• What you are asked to do
What you return should be only the lines in the entries below between the one holding "Image resolution: width=338" and the one holding "Task: Click the FLEXCAN_IsRxFifoEnabled", ends included, with every picture left out.

####

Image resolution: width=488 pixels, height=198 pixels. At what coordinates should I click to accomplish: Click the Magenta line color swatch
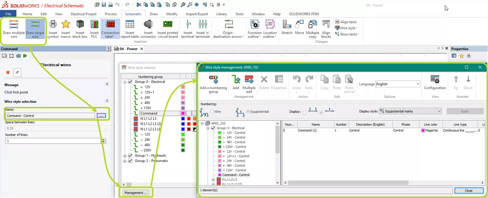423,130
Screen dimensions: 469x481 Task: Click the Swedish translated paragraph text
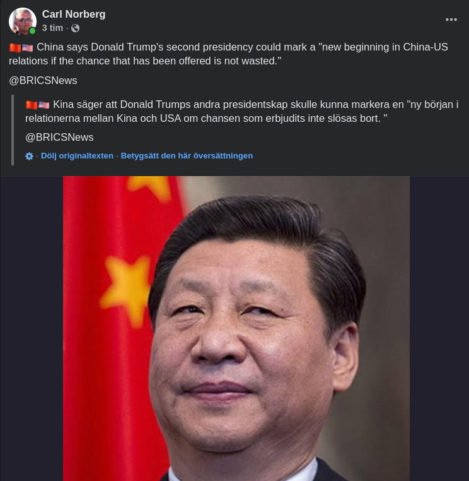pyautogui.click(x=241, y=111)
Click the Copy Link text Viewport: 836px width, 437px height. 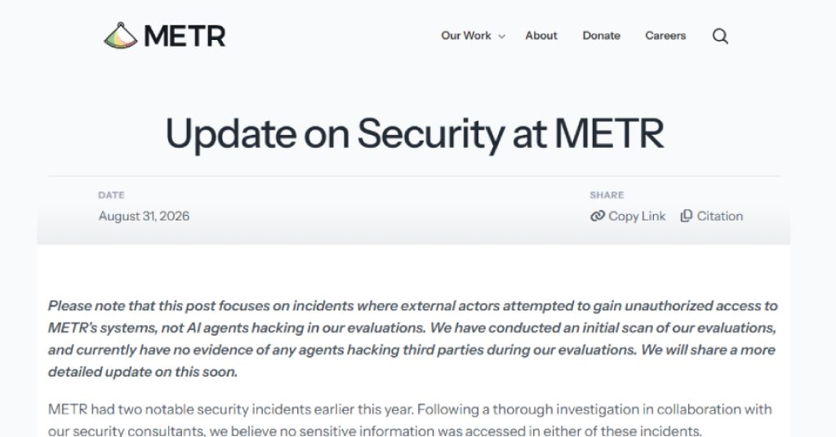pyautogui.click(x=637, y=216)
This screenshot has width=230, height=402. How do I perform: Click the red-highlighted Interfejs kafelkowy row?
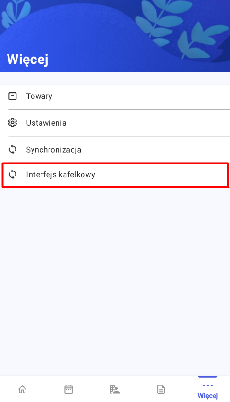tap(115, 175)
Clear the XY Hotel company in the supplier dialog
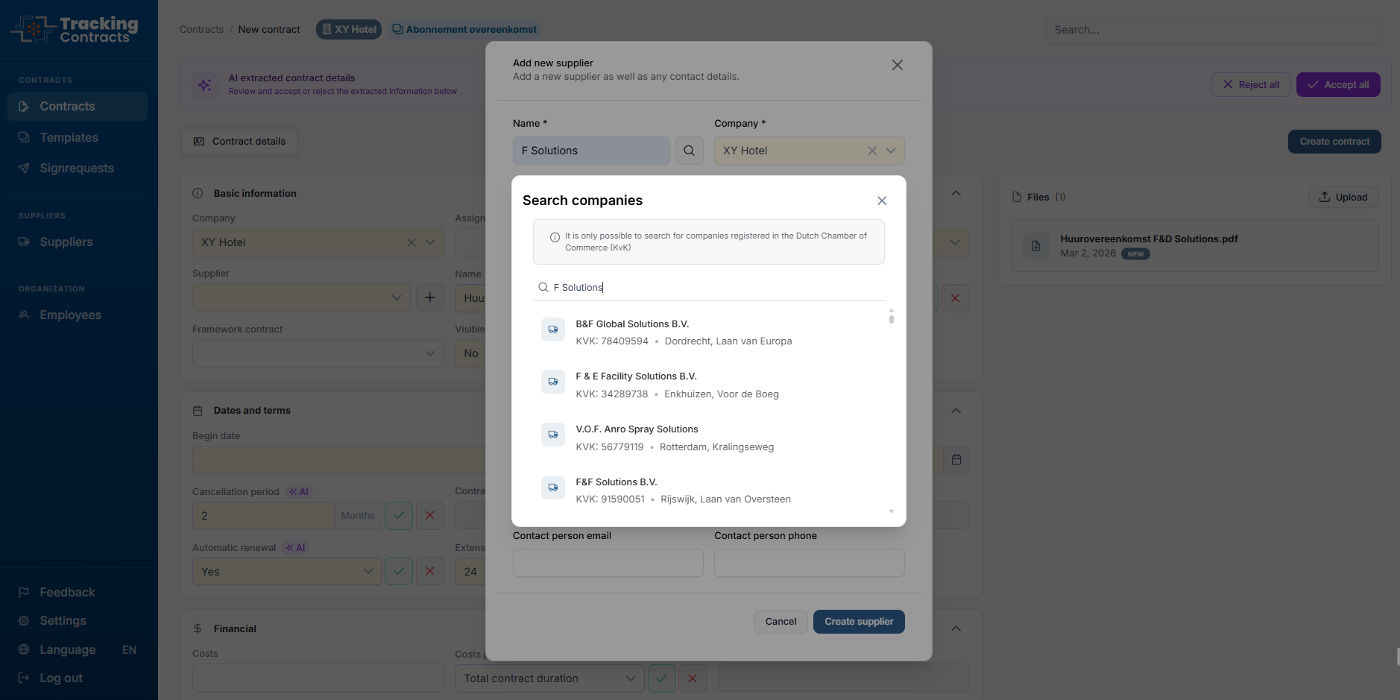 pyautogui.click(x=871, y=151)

####

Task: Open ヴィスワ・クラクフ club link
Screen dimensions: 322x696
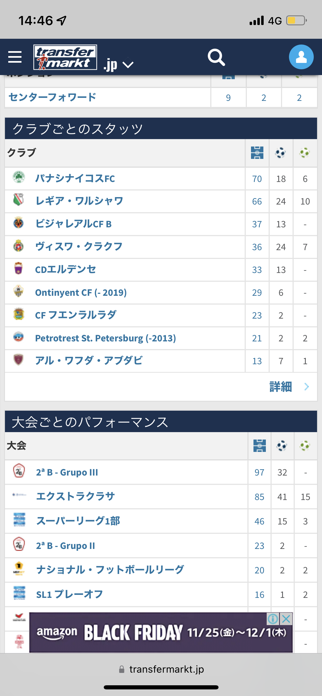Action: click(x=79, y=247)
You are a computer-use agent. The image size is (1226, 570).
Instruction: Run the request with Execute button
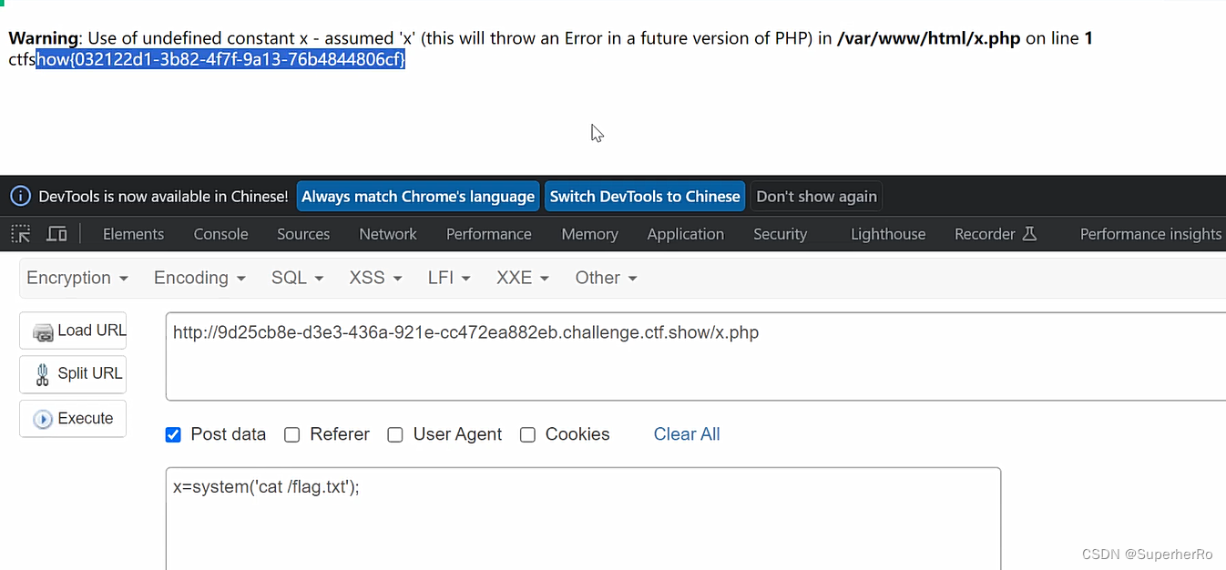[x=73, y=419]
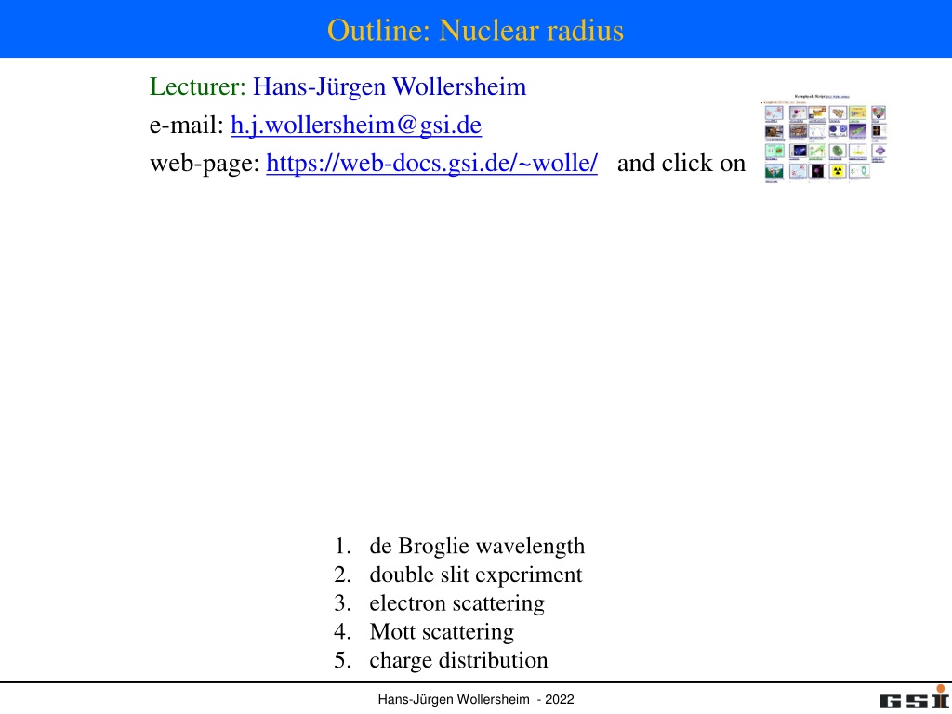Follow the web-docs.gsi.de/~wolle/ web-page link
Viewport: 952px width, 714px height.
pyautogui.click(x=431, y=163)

####

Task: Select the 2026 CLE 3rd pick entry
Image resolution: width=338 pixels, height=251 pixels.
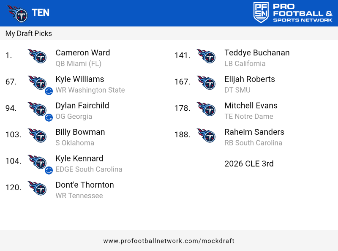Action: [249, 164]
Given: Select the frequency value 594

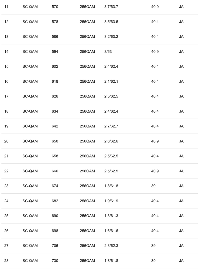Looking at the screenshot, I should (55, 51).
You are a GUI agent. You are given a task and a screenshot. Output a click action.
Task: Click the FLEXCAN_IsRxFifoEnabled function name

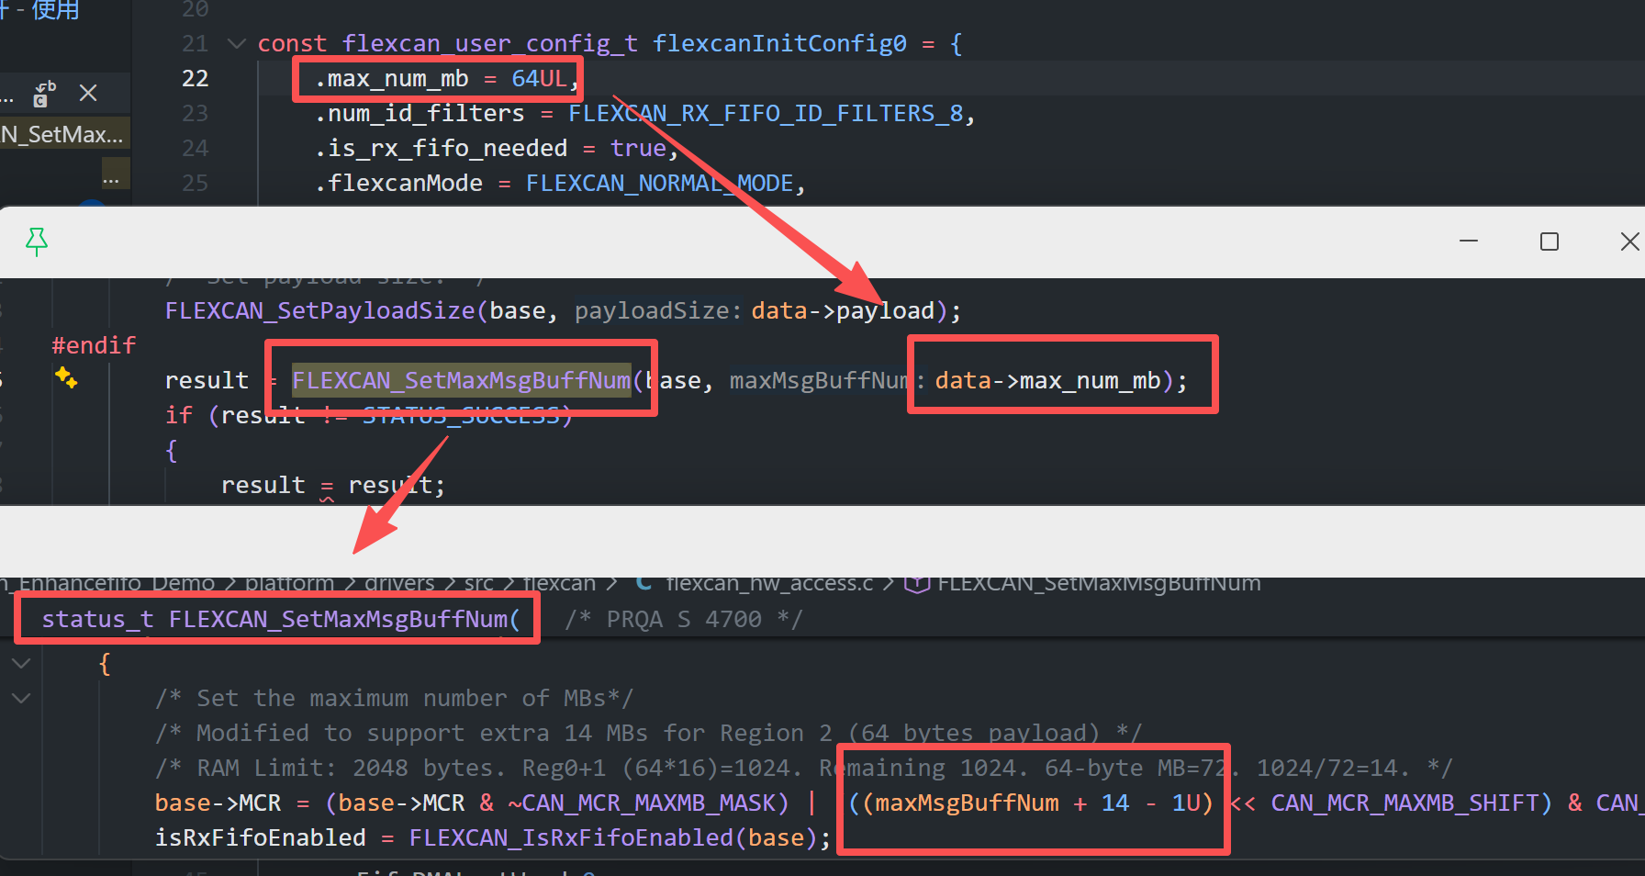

####

• Answer area
Image resolution: width=338 pixels, height=251 pixels.
Action: [249, 164]
Given: Select the frequency value 594

Looking at the screenshot, I should (55, 51).
You are a GUI agent. You are given a task and a screenshot. Output a click action.
Task: Click the FLEXCAN_IsRxFifoEnabled function name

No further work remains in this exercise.